§ **Written request**: Please retype the items from the line with "The image size is (404, 250)." to the line with "The height and width of the screenshot is (970, 1725).", including both of those lines, without changing anything.

§ **Exercise materials**:

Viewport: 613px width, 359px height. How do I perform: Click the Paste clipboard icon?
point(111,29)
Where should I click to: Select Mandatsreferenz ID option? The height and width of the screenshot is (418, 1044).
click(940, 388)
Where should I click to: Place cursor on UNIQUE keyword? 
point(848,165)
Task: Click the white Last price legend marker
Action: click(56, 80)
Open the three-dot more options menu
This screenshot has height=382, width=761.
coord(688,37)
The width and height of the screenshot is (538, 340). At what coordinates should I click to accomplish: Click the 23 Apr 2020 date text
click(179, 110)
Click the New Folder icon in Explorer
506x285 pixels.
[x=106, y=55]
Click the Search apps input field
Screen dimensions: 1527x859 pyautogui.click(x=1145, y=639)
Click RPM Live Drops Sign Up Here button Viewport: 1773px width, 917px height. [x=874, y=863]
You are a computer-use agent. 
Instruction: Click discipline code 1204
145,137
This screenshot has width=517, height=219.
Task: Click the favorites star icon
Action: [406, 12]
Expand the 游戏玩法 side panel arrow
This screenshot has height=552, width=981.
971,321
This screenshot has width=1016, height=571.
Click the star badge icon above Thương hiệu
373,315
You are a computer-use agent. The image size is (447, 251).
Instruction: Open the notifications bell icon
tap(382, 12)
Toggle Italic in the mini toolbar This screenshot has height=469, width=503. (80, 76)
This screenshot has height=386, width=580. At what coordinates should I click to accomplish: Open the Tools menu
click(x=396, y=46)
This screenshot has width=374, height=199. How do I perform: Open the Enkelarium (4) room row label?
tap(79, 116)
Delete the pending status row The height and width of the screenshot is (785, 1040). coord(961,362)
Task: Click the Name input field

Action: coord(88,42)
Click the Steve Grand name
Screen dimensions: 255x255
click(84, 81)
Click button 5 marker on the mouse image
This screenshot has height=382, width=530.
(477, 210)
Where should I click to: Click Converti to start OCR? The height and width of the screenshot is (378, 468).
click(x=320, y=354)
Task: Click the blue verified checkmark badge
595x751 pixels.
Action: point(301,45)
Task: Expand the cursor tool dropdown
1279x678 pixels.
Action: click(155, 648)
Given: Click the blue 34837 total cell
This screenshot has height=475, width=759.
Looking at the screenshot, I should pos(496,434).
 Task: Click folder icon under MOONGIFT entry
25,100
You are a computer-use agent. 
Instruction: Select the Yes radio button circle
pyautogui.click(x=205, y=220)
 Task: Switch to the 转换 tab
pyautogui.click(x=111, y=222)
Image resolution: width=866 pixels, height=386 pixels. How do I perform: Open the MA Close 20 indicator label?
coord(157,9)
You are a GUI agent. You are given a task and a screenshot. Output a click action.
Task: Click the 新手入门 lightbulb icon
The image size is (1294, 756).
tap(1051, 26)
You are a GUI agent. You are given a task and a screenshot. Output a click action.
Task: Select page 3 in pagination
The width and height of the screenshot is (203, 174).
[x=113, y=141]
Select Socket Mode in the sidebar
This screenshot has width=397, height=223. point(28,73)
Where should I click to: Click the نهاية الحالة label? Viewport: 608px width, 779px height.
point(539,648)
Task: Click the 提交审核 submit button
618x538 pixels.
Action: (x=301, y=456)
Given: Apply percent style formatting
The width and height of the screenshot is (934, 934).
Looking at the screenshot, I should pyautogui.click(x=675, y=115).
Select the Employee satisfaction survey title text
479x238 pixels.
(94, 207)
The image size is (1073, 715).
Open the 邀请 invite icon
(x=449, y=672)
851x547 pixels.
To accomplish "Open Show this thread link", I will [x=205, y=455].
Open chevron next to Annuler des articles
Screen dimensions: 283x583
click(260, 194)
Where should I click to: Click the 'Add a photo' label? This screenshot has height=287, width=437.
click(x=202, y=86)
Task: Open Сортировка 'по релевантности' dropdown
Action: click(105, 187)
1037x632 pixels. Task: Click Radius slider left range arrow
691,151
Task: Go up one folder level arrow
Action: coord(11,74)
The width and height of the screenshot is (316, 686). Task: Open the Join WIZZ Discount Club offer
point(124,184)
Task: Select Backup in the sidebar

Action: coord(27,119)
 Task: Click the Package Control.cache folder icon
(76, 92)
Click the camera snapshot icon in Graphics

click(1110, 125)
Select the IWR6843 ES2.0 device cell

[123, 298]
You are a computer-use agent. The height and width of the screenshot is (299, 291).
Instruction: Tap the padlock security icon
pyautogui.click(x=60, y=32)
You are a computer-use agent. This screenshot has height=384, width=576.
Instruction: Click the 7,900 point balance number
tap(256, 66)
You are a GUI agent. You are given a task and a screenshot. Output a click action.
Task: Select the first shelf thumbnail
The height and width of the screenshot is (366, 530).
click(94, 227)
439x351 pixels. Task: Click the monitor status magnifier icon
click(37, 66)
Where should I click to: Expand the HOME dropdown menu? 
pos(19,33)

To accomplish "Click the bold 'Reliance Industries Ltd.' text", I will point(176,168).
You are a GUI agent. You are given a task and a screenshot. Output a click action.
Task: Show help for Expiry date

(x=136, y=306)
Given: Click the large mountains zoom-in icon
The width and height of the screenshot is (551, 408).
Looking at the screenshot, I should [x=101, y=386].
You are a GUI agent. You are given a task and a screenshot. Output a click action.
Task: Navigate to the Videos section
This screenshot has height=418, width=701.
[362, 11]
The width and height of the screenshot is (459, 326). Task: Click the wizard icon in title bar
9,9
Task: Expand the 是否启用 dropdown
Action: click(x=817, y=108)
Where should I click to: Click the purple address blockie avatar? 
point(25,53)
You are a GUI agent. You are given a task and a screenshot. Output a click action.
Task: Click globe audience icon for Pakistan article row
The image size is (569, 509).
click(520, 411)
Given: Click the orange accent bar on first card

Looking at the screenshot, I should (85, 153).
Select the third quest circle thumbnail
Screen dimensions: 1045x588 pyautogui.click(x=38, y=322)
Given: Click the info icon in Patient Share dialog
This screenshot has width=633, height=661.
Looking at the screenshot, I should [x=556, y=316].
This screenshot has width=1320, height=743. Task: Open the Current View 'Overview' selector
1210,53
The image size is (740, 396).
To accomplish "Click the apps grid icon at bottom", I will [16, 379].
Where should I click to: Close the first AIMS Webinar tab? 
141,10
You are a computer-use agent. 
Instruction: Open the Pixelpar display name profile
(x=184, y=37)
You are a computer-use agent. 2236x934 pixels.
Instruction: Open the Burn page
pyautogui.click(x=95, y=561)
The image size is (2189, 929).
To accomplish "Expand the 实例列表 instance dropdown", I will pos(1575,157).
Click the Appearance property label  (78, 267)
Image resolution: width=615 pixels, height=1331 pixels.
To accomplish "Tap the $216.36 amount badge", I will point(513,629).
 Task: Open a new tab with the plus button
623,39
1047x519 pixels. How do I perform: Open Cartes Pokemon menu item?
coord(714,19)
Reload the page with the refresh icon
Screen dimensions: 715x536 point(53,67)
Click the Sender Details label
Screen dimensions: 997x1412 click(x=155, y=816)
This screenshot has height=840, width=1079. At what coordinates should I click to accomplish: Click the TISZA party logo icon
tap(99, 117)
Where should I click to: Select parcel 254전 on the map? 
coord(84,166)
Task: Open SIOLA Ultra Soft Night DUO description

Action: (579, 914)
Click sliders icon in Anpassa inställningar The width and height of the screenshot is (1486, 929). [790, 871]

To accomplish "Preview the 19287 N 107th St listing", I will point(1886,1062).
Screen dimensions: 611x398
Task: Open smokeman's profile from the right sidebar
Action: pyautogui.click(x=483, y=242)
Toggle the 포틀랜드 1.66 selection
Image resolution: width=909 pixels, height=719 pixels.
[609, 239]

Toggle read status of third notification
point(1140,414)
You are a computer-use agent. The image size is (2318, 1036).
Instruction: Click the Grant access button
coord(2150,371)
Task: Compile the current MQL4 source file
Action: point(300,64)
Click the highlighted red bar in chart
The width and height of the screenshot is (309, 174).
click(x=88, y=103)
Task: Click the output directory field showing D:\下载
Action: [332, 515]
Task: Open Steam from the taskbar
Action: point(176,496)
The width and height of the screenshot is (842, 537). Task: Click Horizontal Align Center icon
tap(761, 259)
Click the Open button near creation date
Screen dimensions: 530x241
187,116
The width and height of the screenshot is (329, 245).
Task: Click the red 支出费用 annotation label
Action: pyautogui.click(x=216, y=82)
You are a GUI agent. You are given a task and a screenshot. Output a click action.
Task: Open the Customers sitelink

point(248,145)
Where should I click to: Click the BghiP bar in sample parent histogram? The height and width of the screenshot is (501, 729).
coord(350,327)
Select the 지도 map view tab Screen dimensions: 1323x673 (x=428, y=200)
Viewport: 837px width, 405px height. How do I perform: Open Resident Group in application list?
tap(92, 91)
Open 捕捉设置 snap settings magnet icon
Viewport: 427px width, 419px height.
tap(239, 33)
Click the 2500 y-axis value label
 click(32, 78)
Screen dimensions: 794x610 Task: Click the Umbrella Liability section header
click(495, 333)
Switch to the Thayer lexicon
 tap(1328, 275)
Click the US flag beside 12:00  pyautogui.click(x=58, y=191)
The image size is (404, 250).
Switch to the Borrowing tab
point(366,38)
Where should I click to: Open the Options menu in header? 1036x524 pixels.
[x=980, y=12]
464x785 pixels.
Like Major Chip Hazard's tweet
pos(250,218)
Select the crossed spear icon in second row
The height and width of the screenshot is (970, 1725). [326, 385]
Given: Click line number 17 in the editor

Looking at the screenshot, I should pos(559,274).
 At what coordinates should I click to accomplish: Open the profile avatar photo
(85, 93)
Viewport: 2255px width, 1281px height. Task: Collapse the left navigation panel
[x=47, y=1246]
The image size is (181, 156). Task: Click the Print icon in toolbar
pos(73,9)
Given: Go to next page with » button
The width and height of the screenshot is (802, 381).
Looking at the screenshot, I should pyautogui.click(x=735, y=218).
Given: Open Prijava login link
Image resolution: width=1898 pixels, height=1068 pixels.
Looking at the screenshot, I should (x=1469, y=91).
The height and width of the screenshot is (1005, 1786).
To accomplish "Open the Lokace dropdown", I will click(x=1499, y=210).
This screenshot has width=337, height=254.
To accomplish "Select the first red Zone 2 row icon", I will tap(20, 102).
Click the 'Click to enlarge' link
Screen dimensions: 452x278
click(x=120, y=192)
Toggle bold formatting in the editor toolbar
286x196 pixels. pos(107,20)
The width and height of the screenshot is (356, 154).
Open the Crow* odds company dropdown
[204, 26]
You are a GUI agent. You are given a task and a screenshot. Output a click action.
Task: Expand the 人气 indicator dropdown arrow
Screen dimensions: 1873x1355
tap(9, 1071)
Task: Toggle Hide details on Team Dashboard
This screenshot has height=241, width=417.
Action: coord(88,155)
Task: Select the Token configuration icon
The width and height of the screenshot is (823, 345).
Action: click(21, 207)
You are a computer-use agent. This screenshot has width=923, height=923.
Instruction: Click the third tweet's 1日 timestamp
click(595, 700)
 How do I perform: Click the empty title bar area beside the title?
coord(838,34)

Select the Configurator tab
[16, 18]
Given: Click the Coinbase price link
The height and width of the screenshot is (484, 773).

§ **Output of the exercise**:
The image size is (404, 250).
Switch to the Borrowing tab
point(366,38)
Where should I click to: Open the Options menu in header? 1036x524 pixels.
[x=980, y=12]
464x785 pixels.
Like Major Chip Hazard's tweet
pos(250,218)
Select the crossed spear icon in second row
The height and width of the screenshot is (970, 1725). [326, 385]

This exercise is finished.